Can we simplify this something like the following?

diff --git a/cpp/src/arrow/array/array_nested.cc b/cpp/src/arrow/array/array_nested.cc
index b821451419..4eb5e82087 100644
--- a/cpp/src/arrow/array/array_nested.cc
+++ b/cpp/src/arrow/array/array_nested.cc
@@ -1086,8 +1086,10 @@ const std::shared_ptr<Array>& StructArray::field(int i) const {
       field_data = data_->child_data[i];
     }
     result = MakeArray(field_data);
-    std::atomic_store(&boxed_fields_[i], std::move(result));
-    return boxed_fields_[i];
+    // If some other thread inserted the array in the meantime, just
+    // drop this array.
+    std::shared_ptr<Array> expected = nullptr;
+    std::atomic_compare_exchange_weak(&boxed_fields_[i], &expected, std::move(result));
   }
   return boxed_fields_[i];
 }

[tobim]

While that is a smaller change it would probably work, I think the proposed change is superior. The supposed optimization of returning a const ref in the old implementation does not work anyways since the function bumps the ref-count internally in the way it checks if the array is already materialized.

So to compare the ref-count changes in case the caller takes ownership:
original implementation: +1 -1 +1
proposed implementation: +1

If the caller does not take ownership:
original implementation: +1 -1
proposed implementation: +1 -1

Another, probably more important argument:

auto fieldarray = std::move(parent).field(n)

is a potential heap-use-after-free that is fixed with the proposed implementation.

Also, "simple" is somewhat subjective, and returning a const shared_ptr& from a const function that internally modifies a mutable cache is implies certain assumptions. To me, that's nowhere near "simple".

[kou]

@pitrou @lidavidm Do you have any opinion for this?

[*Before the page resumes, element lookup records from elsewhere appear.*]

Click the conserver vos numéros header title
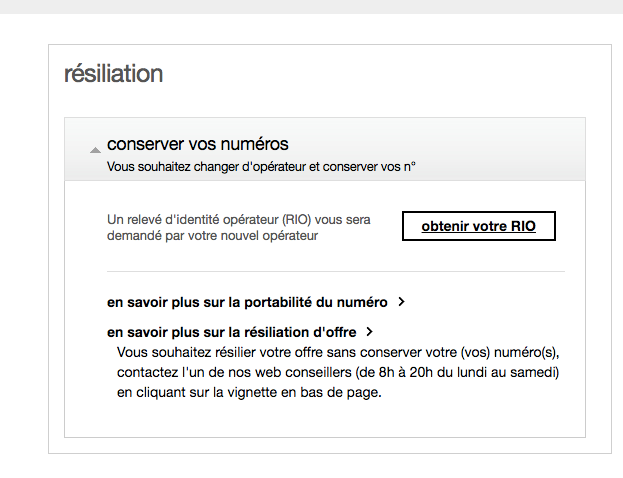Image resolution: width=623 pixels, height=478 pixels. click(x=198, y=145)
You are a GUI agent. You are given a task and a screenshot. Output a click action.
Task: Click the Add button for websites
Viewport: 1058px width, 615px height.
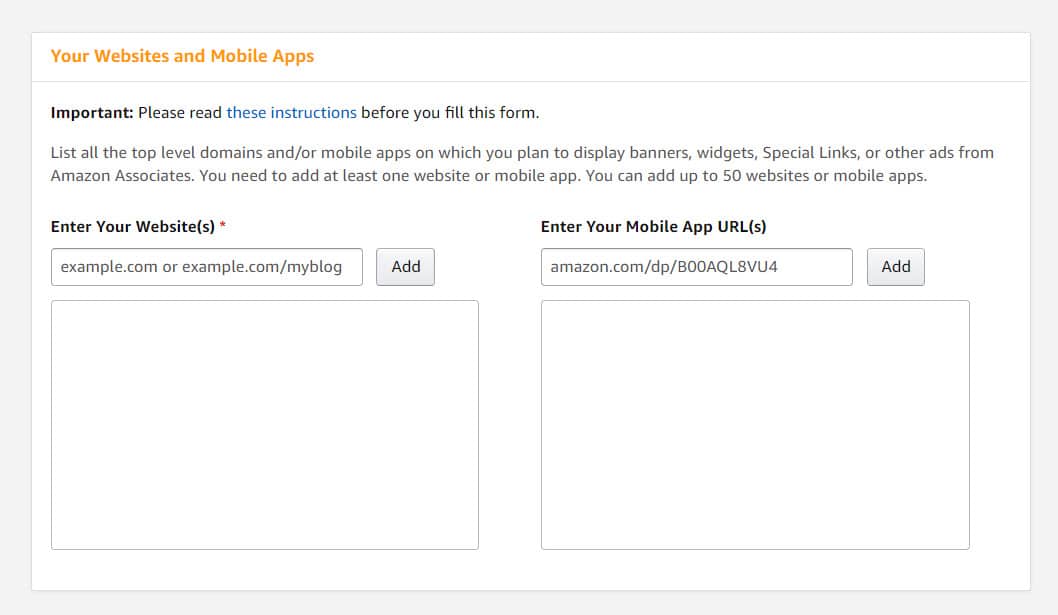[405, 266]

const & was added in #13364 and you reviewed the PR.

[lidavidm]

It seems ok to me. It would be an API change but one that should generally be source-compatible in practice. (Unless someone relies on getting exactly the same Array*!)

[pitrou]

LGTM on the principle, just one suggestion

[pitrou]

@github-actions crossbow submit -g cpp

[github-actions]

Revision: 821e498

Submitted crossbow builds: ursacomputing/crossbow @ actions-55e2a943b6

Task	Status
example-cpp-minimal-build-static
example-cpp-minimal-build-static-system-dependency
example-cpp-tutorial
test-build-cpp-fuzz
test-conda-cpp
test-conda-cpp-valgrind
test-cuda-cpp-ubuntu-22.04-cuda-11.7.1
test-debian-12-cpp-amd64
test-debian-12-cpp-i386
test-fedora-42-cpp
test-ubuntu-22.04-cpp
test-ubuntu-22.04-cpp-20
test-ubuntu-22.04-cpp-bundled
test-ubuntu-22.04-cpp-emscripten
test-ubuntu-22.04-cpp-no-threading
test-ubuntu-24.04-cpp
test-ubuntu-24.04-cpp-bundled-offline
test-ubuntu-24.04-cpp-gcc-13-bundled
test-ubuntu-24.04-cpp-gcc-14
test-ubuntu-24.04-cpp-minimal-with-formats
test-ubuntu-24.04-cpp-thread-sanitizer

[pitrou]

Thanks a lot @tobim . I will merge if CI is green.

[conbench-apache-arrow]

After merging your PR, Conbench analyzed the 4 benchmarking runs that have been run so far on merge-commit 98620f5.

There were no benchmark performance regressions. 🎉

The full Conbench report has more details. It also includes information about 2 possible false positives for unstable benchmarks that are known to sometimes produce them.